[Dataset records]
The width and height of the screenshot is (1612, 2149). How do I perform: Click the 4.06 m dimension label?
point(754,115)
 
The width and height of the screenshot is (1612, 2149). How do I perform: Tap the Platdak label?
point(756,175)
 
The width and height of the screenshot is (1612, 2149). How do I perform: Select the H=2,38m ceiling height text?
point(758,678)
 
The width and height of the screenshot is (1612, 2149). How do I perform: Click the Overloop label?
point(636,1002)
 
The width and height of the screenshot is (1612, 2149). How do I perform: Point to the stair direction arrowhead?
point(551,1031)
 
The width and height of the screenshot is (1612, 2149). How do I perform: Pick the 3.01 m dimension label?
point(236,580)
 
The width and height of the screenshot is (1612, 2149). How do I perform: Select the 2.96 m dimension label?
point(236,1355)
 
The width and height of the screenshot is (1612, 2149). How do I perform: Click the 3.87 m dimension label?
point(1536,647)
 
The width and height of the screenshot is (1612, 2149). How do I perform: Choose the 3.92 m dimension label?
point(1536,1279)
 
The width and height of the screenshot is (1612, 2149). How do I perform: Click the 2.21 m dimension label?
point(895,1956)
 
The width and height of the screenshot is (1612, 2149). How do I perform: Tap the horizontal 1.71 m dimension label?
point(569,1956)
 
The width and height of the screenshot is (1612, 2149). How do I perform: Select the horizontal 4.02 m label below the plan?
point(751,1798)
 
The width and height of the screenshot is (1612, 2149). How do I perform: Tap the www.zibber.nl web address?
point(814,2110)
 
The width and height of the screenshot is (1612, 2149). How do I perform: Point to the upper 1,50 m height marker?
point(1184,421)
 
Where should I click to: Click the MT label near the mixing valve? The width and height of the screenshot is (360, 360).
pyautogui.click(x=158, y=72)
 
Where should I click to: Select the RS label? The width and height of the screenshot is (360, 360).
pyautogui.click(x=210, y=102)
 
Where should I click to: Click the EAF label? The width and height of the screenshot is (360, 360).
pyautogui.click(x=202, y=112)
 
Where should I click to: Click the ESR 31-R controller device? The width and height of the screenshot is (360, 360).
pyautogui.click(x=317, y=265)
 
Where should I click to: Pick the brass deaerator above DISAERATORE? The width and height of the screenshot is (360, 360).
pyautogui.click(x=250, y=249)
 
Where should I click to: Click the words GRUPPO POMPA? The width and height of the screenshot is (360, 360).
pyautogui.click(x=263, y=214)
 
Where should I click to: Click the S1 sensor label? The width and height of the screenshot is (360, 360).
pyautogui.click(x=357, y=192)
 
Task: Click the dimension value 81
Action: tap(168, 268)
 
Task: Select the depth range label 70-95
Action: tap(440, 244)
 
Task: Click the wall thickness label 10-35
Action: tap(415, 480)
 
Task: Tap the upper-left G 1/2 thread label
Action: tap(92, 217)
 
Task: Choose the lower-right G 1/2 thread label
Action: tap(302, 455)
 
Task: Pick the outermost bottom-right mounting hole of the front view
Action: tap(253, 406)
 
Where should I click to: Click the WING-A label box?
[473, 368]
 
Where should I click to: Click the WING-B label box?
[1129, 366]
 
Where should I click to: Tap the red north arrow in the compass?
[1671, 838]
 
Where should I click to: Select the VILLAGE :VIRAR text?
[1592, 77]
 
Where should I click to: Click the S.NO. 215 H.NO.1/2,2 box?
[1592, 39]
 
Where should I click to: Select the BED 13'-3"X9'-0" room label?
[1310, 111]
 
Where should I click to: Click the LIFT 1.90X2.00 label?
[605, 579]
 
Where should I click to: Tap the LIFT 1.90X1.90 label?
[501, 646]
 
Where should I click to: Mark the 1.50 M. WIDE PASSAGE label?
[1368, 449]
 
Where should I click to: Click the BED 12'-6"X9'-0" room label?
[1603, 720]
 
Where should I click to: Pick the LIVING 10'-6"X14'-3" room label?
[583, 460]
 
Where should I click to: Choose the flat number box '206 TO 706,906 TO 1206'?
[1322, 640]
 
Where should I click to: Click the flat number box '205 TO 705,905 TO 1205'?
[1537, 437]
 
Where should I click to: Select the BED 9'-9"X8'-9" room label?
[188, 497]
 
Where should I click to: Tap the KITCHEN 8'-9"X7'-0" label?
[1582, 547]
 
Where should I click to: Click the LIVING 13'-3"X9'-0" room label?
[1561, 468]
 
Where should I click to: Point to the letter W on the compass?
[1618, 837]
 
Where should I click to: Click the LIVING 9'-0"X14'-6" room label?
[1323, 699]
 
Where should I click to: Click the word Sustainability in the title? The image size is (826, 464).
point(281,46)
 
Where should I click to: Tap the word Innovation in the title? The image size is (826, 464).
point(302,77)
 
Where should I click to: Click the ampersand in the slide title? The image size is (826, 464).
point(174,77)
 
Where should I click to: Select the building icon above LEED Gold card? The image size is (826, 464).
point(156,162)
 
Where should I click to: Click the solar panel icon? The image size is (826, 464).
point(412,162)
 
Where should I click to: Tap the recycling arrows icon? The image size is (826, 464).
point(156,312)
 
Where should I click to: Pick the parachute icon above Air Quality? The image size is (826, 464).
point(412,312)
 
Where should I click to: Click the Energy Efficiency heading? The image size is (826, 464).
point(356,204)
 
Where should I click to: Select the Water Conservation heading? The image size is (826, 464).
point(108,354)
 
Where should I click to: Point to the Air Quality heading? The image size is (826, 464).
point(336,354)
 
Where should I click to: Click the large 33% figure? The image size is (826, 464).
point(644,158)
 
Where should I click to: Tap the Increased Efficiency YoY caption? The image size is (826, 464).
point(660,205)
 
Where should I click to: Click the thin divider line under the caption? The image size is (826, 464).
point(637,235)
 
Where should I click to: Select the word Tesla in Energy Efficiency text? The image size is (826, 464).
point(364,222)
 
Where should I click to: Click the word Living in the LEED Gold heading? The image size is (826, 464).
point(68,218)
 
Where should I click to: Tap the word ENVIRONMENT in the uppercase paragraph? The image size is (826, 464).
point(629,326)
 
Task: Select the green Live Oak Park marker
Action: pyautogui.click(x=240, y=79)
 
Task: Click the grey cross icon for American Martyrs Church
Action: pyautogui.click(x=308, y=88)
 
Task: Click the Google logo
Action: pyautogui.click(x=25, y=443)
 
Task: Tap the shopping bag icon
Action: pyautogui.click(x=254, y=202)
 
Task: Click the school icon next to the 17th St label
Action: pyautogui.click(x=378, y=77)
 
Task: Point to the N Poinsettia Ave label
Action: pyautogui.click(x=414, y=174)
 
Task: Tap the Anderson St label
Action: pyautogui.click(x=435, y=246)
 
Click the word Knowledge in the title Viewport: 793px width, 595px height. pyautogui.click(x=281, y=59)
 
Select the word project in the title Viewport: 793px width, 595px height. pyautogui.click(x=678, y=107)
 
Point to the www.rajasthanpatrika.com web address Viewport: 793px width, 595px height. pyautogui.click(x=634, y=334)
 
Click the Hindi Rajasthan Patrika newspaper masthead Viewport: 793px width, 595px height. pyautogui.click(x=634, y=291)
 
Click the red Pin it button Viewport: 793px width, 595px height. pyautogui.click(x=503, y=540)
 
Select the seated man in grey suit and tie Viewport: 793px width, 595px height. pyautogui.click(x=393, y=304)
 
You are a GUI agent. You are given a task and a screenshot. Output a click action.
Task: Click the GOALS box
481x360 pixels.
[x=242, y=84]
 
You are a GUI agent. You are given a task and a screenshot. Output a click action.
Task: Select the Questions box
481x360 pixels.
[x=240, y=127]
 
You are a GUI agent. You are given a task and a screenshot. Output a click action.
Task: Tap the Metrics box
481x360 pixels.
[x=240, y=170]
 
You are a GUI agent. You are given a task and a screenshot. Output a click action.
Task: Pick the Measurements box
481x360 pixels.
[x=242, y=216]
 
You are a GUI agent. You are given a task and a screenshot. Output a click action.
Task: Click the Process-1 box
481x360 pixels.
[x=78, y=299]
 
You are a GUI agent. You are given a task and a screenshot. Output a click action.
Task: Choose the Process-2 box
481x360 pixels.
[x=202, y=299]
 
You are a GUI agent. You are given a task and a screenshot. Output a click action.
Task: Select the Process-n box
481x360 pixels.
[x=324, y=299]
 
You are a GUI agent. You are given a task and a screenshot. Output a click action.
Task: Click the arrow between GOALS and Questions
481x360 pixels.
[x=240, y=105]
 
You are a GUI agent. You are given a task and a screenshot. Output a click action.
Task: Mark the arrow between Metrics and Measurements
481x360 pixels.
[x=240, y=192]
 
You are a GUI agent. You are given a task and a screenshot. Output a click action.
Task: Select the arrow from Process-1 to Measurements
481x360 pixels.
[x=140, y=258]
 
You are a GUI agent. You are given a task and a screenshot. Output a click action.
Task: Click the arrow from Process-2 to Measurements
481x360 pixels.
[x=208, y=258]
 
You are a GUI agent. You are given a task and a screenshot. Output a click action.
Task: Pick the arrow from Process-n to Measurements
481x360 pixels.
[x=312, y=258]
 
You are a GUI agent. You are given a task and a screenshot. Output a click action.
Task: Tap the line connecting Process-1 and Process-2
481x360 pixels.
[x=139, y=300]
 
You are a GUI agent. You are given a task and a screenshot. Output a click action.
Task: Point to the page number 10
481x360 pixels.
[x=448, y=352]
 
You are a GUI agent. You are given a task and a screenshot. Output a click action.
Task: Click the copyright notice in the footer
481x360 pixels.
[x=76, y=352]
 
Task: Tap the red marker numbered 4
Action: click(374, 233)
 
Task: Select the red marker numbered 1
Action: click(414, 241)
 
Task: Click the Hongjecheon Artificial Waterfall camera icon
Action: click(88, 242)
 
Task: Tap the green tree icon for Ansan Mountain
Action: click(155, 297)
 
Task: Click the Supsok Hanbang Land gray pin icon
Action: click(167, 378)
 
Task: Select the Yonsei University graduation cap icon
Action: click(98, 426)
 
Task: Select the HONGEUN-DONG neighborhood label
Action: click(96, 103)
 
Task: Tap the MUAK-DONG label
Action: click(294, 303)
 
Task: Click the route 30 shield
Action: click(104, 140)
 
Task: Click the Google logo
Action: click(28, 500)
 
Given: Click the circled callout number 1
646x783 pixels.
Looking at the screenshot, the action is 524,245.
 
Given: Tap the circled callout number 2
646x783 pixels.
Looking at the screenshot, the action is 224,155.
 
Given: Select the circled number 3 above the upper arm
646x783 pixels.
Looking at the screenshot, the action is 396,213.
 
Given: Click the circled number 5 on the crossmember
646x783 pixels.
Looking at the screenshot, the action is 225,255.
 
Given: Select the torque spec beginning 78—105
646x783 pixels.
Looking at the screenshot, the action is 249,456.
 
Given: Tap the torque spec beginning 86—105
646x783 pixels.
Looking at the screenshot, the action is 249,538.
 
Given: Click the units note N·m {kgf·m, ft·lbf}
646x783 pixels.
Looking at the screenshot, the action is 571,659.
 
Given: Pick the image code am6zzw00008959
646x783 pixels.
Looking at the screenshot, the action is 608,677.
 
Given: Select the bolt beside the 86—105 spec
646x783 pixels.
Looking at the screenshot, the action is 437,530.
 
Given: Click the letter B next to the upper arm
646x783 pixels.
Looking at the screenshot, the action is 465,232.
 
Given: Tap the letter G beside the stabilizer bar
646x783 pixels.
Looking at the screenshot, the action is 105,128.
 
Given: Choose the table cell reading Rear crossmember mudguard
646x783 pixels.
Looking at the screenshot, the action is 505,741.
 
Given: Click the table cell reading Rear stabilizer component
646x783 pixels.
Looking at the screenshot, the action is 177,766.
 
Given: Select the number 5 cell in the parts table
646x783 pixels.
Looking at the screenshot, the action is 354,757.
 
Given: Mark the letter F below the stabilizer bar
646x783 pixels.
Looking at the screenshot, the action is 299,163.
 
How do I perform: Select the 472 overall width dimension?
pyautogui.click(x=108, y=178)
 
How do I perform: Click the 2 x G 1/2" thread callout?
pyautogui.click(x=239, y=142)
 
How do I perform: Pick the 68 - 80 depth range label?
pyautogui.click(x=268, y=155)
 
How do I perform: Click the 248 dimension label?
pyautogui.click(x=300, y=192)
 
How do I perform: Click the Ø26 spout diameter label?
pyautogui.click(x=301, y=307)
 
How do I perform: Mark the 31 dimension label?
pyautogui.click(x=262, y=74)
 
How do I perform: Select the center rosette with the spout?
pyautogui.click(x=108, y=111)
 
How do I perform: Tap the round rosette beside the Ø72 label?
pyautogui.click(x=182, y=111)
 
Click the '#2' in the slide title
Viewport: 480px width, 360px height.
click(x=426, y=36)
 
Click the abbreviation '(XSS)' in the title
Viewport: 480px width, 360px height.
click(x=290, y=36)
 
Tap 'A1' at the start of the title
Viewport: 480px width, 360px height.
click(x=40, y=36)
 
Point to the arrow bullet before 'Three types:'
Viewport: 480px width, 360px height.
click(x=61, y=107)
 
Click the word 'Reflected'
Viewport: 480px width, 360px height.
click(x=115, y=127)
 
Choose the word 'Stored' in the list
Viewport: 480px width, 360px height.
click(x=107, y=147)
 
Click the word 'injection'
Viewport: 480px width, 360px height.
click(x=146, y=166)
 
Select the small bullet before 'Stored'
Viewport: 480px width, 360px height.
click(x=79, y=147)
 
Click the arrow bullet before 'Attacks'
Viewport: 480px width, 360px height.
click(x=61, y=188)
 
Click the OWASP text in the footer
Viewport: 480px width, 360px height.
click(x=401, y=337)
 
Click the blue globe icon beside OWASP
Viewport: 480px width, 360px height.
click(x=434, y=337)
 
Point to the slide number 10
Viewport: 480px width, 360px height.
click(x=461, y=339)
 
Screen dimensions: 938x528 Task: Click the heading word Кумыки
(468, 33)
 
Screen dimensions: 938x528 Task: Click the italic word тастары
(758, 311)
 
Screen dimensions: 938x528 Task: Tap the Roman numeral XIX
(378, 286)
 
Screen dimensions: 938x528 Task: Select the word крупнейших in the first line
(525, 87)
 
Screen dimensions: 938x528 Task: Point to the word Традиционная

## [Set problem]
Please duplicate the lines from the start of the records through the line holding "point(1536,647)", inclusive.

## [Exercise answer]
The width and height of the screenshot is (1612, 2149). How do I perform: Click the 4.06 m dimension label?
point(754,115)
 
The width and height of the screenshot is (1612, 2149). How do I perform: Tap the Platdak label?
point(756,175)
 
The width and height of the screenshot is (1612, 2149). How do I perform: Select the H=2,38m ceiling height text?
point(758,678)
 
The width and height of the screenshot is (1612, 2149). How do I perform: Click the Overloop label?
point(636,1002)
 
The width and height of the screenshot is (1612, 2149). How do I perform: Point to the stair direction arrowhead?
point(551,1031)
 
The width and height of the screenshot is (1612, 2149). How do I perform: Pick the 3.01 m dimension label?
point(236,580)
 
The width and height of the screenshot is (1612, 2149). How do I perform: Select the 2.96 m dimension label?
point(236,1355)
 
The width and height of the screenshot is (1612, 2149). How do I perform: Click the 3.87 m dimension label?
point(1536,647)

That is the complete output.